HOW PATHETIC IS THAT.
And in that way I realized just how immature I really am. Well you know what, its time for this chick to grow up. I'm going to stop acting like a weak minded little jellyfish (no offense to any jellyfish/jellyfish lovers out there). I'm going to stop looking for someone to chase me. I'm going to stop...that's it, I'm just going to stop. Remember last year when I tried to go on a boy diet? Wow. I just reread some of my posts from around this time last year and realized I'm in almost the exact same predicament. Anyway, if you don't remember click the link to read up on that. My point in bringing it up is that it didn't work. I was still looking even after I said I wouldn't. But I'm older and wiser now (ha ha), and I think reinitiating the boy diet is a good idea. Time to stop worrying and waiting and wishing for things that are never happening. Time to stop feeling sick from nerves. Time to stop using anaphora (really though, my use of rhetorical devices is on point today).
So here is the official plan. I'm going to stop thinking about, wondering about, and looking at boys. No, this does not mean I'm going to start looking at girls, for any of you with twisted minds out there. It means that I'm going to really throw myself into my studies. It means that I'll have more room in my brain to retain information from classes and for finals. It means that...crap, there's another anaphora. What the heck.
Anyway, I think you get the idea.

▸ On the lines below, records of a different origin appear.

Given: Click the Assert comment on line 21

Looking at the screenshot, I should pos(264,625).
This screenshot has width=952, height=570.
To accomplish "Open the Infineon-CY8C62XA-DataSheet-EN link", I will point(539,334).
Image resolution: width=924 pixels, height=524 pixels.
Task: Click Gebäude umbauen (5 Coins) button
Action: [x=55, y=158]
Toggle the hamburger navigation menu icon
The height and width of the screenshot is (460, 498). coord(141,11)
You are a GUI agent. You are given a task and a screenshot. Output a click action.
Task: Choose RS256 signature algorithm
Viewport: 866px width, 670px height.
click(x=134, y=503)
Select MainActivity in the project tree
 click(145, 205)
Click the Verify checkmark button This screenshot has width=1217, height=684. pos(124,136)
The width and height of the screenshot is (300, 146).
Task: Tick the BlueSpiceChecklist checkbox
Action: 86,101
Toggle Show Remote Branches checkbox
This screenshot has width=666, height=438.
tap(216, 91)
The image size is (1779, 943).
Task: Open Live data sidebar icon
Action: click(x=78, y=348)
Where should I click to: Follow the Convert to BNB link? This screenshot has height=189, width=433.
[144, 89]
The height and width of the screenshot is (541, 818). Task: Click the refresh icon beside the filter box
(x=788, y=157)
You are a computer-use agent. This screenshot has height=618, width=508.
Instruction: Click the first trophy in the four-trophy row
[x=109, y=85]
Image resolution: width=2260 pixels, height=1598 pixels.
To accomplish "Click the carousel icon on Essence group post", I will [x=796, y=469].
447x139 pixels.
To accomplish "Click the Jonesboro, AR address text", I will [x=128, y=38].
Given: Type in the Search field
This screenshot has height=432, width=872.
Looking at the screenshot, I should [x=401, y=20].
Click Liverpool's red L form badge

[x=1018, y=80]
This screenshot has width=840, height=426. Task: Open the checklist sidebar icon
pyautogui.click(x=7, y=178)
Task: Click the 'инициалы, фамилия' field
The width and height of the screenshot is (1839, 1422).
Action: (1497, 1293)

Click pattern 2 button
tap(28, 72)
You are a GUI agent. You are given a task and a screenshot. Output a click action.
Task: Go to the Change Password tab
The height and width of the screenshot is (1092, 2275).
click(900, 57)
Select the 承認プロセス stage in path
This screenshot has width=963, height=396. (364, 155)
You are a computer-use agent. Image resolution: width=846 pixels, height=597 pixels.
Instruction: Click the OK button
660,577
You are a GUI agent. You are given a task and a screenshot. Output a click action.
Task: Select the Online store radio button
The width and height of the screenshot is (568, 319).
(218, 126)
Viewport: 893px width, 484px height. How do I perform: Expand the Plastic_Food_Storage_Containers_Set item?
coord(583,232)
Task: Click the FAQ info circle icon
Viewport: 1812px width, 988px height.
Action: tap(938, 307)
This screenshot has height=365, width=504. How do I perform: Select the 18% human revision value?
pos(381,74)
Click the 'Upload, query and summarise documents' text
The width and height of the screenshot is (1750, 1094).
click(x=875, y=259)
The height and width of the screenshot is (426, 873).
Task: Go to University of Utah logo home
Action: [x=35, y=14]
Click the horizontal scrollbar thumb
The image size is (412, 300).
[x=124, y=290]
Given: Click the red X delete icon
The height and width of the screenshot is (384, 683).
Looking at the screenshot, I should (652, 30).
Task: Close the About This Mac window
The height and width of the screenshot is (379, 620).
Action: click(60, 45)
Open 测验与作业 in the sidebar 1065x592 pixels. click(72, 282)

So, the boy diet is back! And I'm confident in myself this time of seeing it through. I can't guarantee that this blog is going to be super interesting anymore (just kidding please keep reading!!), but I can still fill it with the awesome adventures of me running around like a headless chicken while trying to keep up with my hectic life.
Wish me luck, friends. Not that I'm going to need it this time. Confidence is the key to everything in life.